## Objective:
Copy the lines below word for word, beginning at the line that contains "You are a computer-use agent. This" and stopping after the line that contains "coord(388,140)".

## Records for the exercise:
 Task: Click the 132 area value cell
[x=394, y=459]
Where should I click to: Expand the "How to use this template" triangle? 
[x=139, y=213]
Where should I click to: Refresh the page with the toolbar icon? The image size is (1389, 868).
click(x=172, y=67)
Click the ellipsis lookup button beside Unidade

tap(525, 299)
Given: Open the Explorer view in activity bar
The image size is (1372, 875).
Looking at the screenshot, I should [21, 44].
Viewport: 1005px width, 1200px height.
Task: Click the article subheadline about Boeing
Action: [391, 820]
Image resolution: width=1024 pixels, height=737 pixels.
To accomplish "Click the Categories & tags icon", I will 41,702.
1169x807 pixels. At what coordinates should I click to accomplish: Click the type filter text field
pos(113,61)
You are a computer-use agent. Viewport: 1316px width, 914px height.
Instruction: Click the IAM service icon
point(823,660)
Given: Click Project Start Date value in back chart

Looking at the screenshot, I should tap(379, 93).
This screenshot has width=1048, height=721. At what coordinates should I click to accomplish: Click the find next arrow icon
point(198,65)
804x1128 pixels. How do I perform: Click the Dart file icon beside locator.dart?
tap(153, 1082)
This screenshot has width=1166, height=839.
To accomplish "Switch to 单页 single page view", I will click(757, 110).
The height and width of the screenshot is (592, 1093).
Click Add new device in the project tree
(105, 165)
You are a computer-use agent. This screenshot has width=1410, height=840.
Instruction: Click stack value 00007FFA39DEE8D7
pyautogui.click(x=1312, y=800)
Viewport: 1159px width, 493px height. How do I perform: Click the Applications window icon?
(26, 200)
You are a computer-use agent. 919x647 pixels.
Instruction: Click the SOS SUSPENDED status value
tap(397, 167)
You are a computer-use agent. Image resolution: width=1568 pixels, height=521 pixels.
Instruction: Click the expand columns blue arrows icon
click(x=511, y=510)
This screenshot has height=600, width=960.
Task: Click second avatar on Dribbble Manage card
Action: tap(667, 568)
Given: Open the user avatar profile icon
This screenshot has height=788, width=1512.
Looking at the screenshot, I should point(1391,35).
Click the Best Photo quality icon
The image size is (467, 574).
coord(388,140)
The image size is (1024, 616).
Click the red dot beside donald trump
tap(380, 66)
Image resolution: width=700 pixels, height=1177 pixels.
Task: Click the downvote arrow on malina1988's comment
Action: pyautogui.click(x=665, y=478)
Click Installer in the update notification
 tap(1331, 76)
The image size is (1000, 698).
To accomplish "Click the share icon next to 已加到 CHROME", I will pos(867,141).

## Written answer:
You are a computer-use agent. This screenshot has width=1410, height=840.
Instruction: Click stack value 00007FFA39DEE8D7
pyautogui.click(x=1312, y=800)
Viewport: 1159px width, 493px height. How do I perform: Click the Applications window icon?
(26, 200)
You are a computer-use agent. 919x647 pixels.
Instruction: Click the SOS SUSPENDED status value
tap(397, 167)
You are a computer-use agent. Image resolution: width=1568 pixels, height=521 pixels.
Instruction: Click the expand columns blue arrows icon
click(x=511, y=510)
This screenshot has height=600, width=960.
Task: Click second avatar on Dribbble Manage card
Action: tap(667, 568)
Given: Open the user avatar profile icon
This screenshot has height=788, width=1512.
Looking at the screenshot, I should point(1391,35).
Click the Best Photo quality icon
The image size is (467, 574).
coord(388,140)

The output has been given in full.